— START OF SELECTION —

Saturday, May 26, 2012


Pentecost is the last holiday in the Christian Moveable Feast Cycle, and celebrates the descent of the Holy Spirit among the followers of Jesus in general and of the Apostles in particular. For 2018, Pentecost falls on May 20 for the Roman Catholic and Protestant traditions; and on May 27 for the Eastern Orthodox and Coptic traditions.

Pentecost is a major feast day in the Roman Catholic, Coptic and Eastern Orthodox traditions. Some Protestant denominations – including the Anglican, Episcopalian, United Methodist, Dutch Reformed and Lutheran Churches – celebrate Pentecost in varying degrees. Other Protestant denominations --  Baptists and Presbyterians -- are mixed in their practice from congregation to congregation as to how much they observe Pentecost or even whether or not they observe the holiday at all. Many other Protestant denominations do not observe Pentecost at all; this includes most Pentecostal Protestant denominations (although ironically the name Pentecostal comes from the name of the holiday).


Pentecost comes 50 days after Easter and the name in English comes directly from the Greek (Πεντηκοστή) meaning “fiftieth.” Because the Western and Eastern Orthodox traditions vary in the calendar used for dating holidays, the dates for the holiday differ. In both cases, though, Pentecost comes 50 days after Easter.

In several traditions, the holiday lasts for three days, with the following Monday and Tuesday recognized as part of the holiday. In 16 nations, Pentecost Monday is a national holiday: Austria, Belgium, Cyprus, Denmark, Estonia, France, Germany, Greece, Hungary, Iceland, Luxembourg, the Netherlands, Norway, Romania, Senegal, and Togo. The Monday after Pentecost is also the secular Spring Bank Holiday in the United Kingdom (having formerly been a national religious holiday until 1967).

— END OF SELECTION —

EXERCISE SET:
(1) Which Protestant denominations does the Pentecost passage say celebrate Pentecost in varying degrees? List every one.
(2) Write out the stretch of the Pentecost passage from "In several traditions, the" through "holiday until 1967)." word for word.
Answer each item using only the Pentecost passage.

— START OF EXCERPTED DATA —

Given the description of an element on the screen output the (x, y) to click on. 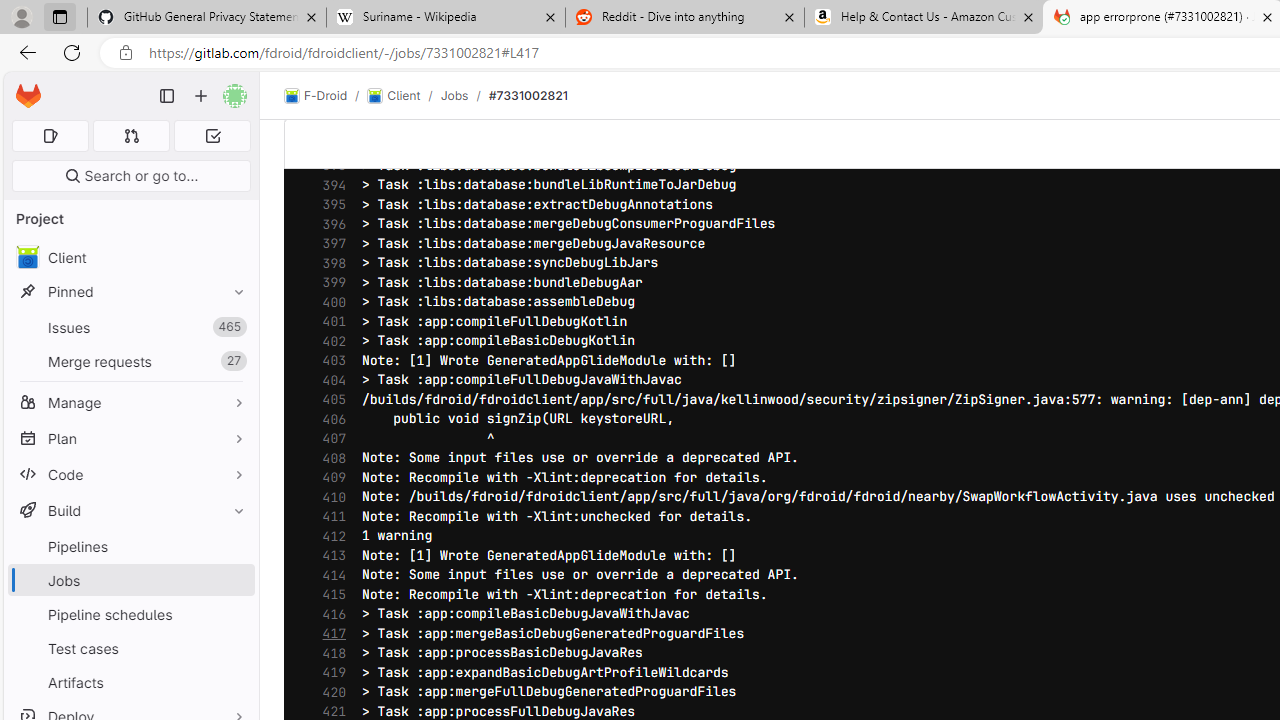
Pipelines (130, 546)
405 (329, 399)
Client (394, 96)
Pin Pipeline schedules (234, 614)
397 (329, 244)
Pipeline schedules (130, 614)
406 (329, 418)
417 (329, 633)
400 (329, 302)
401 (329, 321)
Jobs (130, 579)
Skip to main content (23, 87)
Manage (130, 402)
Code (130, 474)
Given the description of an element on the screen output the (x, y) to click on. 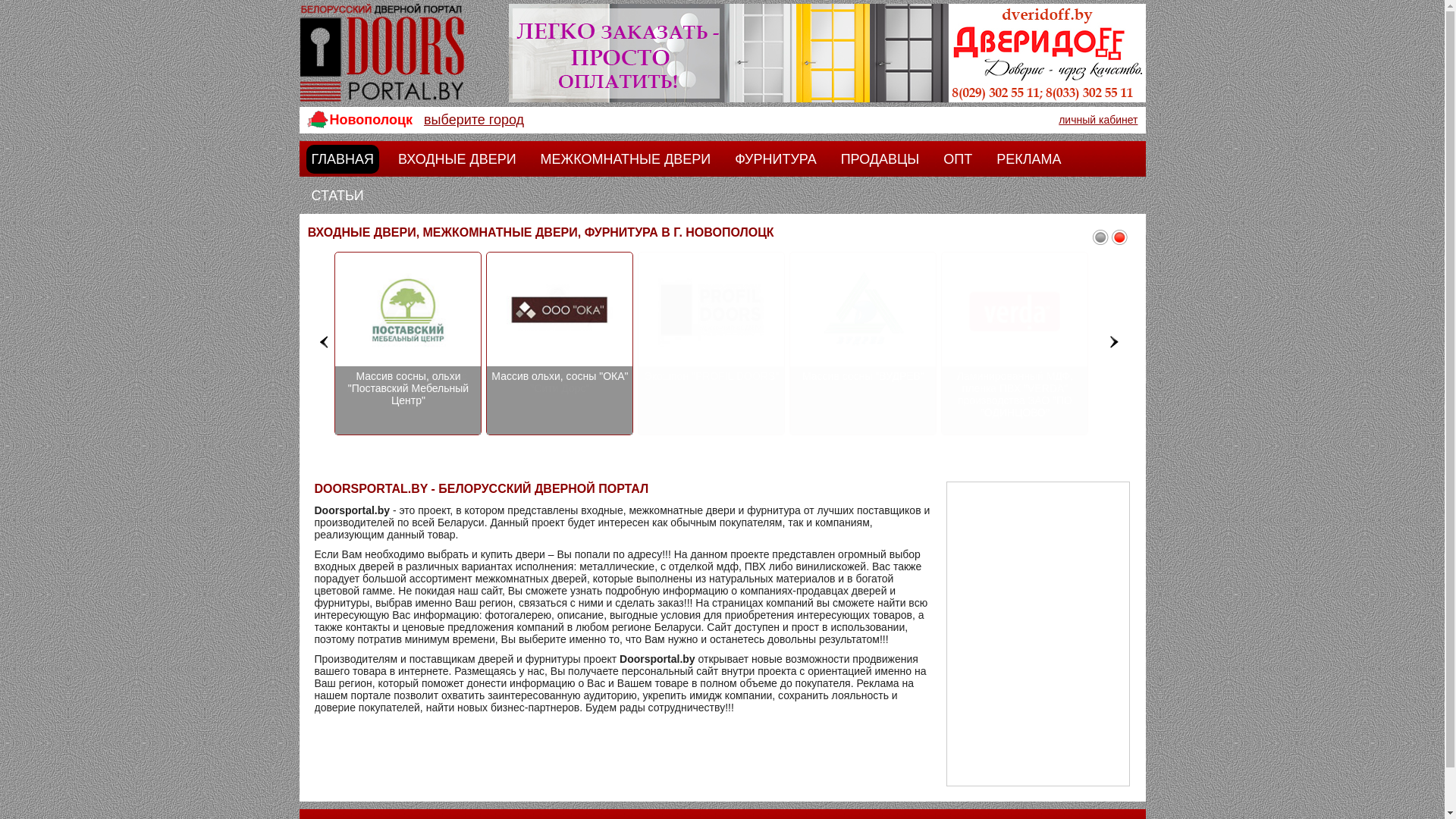
Advertisement Element type: hover (1038, 633)
> Element type: text (1114, 341)
< Element type: text (324, 341)
Given the description of an element on the screen output the (x, y) to click on. 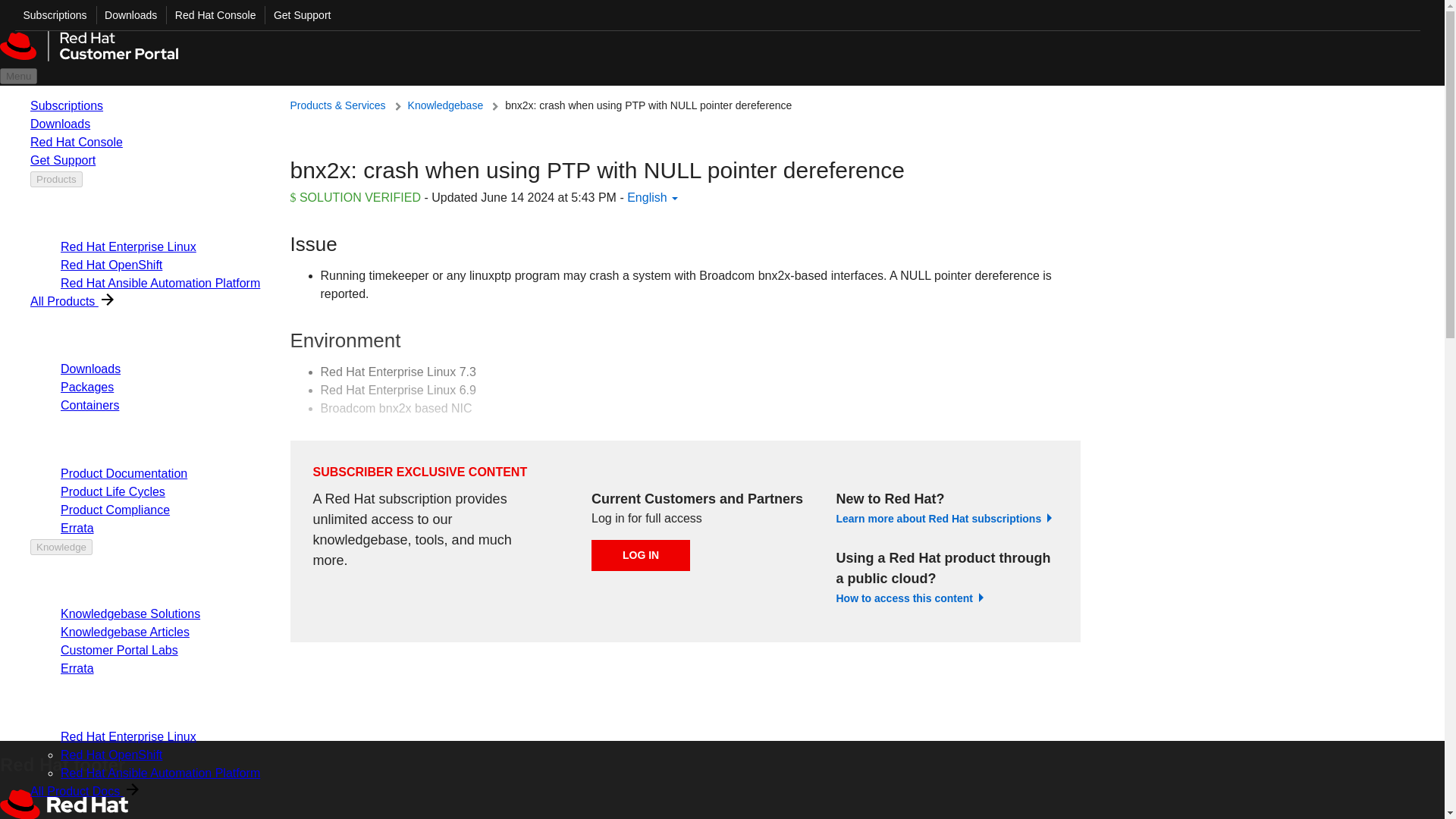
Downloads (126, 14)
Red Hat Console (210, 14)
Jun5 14 2024 pmt 5:43 P6 (547, 196)
Subscriptions (50, 14)
Get Support (297, 14)
Given the description of an element on the screen output the (x, y) to click on. 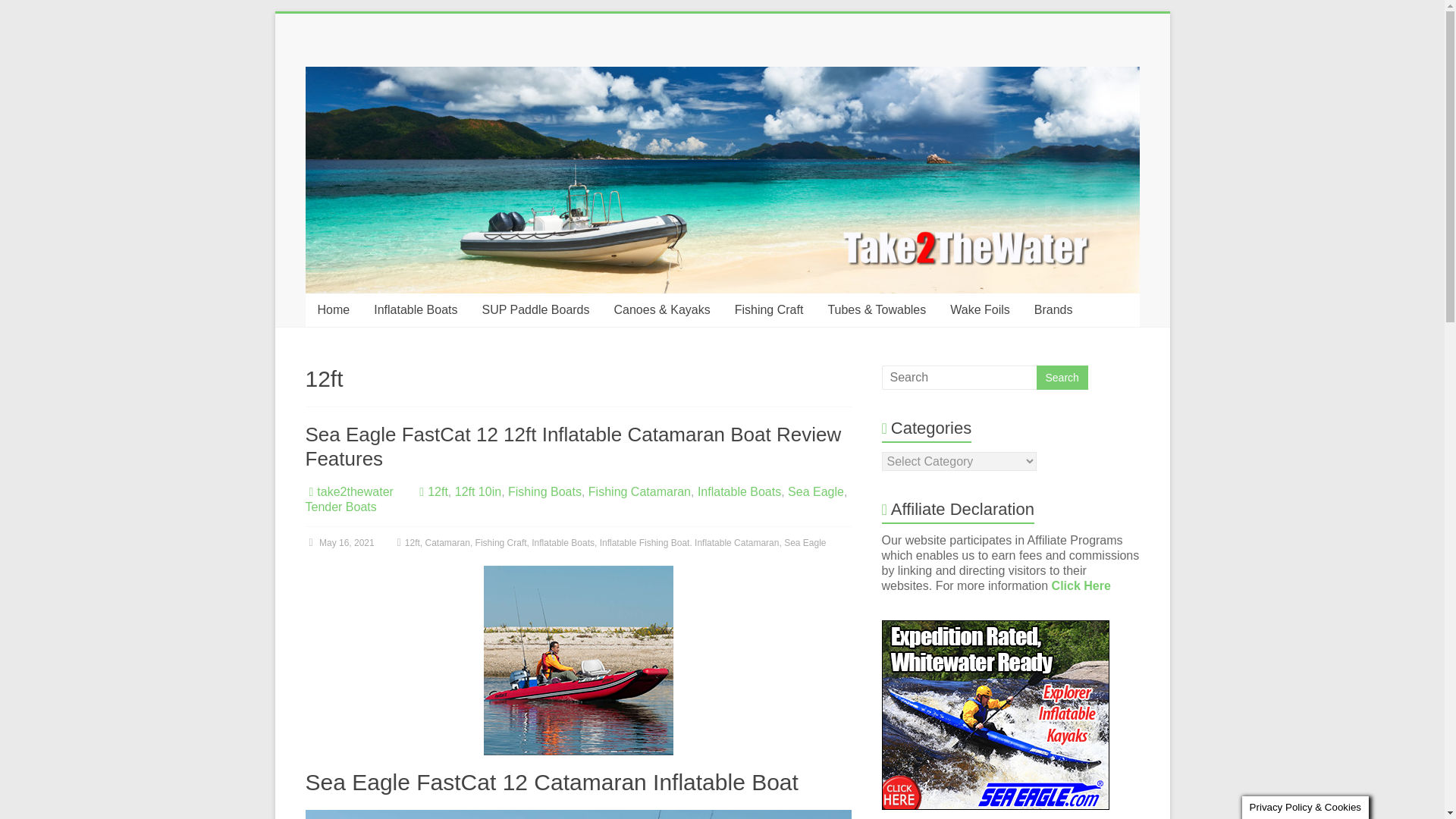
SUP Paddle Boards (534, 309)
Fishing Craft (768, 309)
Take 2 The Water (340, 99)
Search (1061, 377)
5:05 pm (339, 542)
Inflatable Boats (414, 309)
Take 2 The Water (340, 99)
Home (332, 309)
take2thewater (355, 491)
Given the description of an element on the screen output the (x, y) to click on. 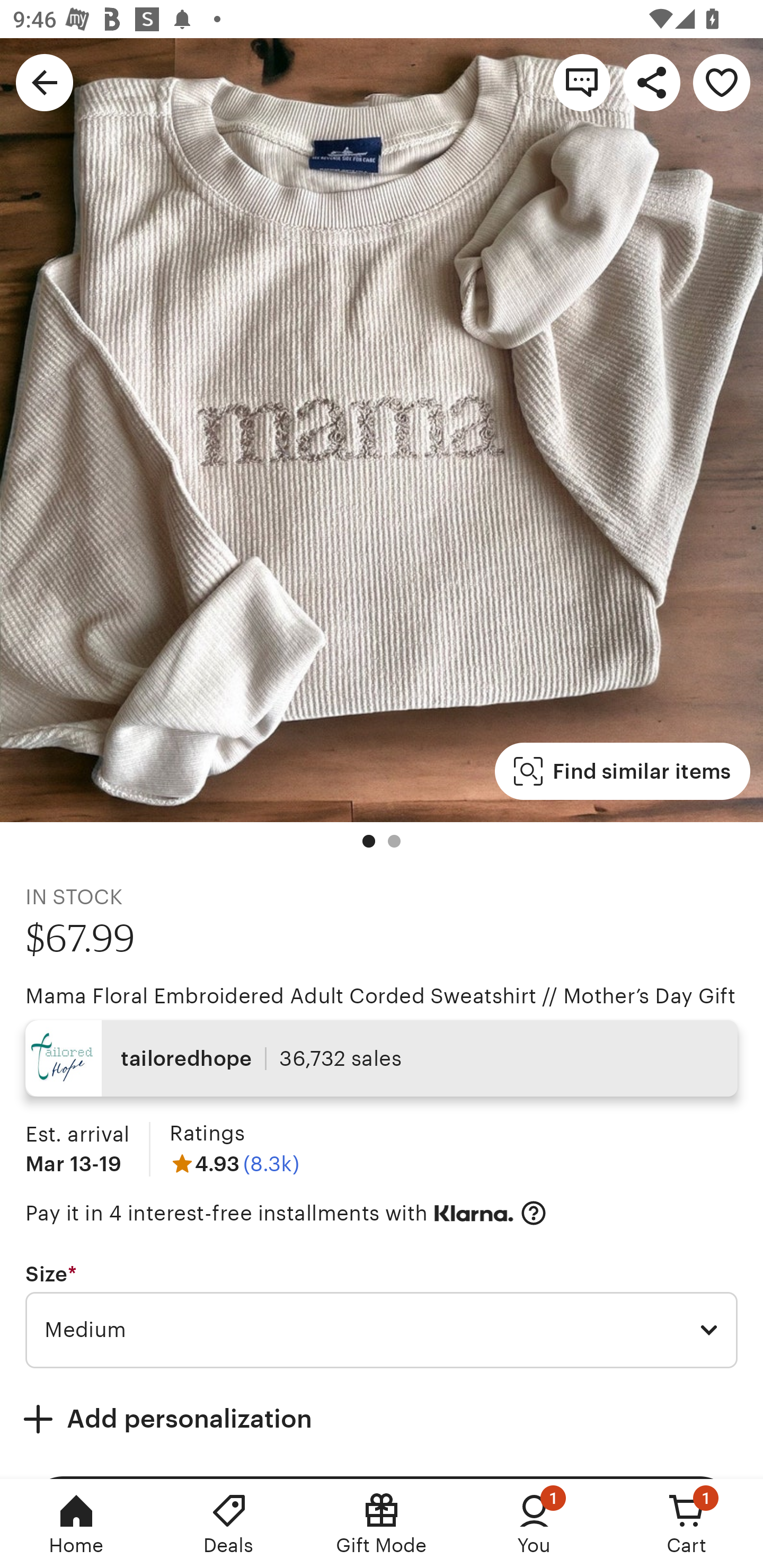
Navigate up (44, 81)
Contact shop (581, 81)
Share (651, 81)
Find similar items (622, 771)
tailoredhope 36,732 sales (381, 1058)
Ratings (206, 1133)
4.93 (8.3k) (234, 1163)
Size * Required Medium (381, 1315)
Medium (381, 1330)
Add personalization Add personalization Required (381, 1418)
Deals (228, 1523)
Gift Mode (381, 1523)
You, 1 new notification You (533, 1523)
Cart, 1 new notification Cart (686, 1523)
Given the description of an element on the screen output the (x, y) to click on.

— END OF EXCERPTED DATA —

RESULTS BY TASK:
(1) Anglican, Episcopalian, United Methodist, Dutch Reformed, Lutheran

(2)
In several traditions, the holiday lasts for three days, with the following Monday and Tuesday recognized as part of the holiday. In 16 nations, Pentecost Monday is a national holiday: Austria, Belgium, Cyprus, Denmark, Estonia, France, Germany, Greece, Hungary, Iceland, Luxembourg, the Netherlands, Norway, Romania, Senegal, and Togo. The Monday after Pentecost is also the secular Spring Bank Holiday in the United Kingdom (having formerly been a national religious holiday until 1967).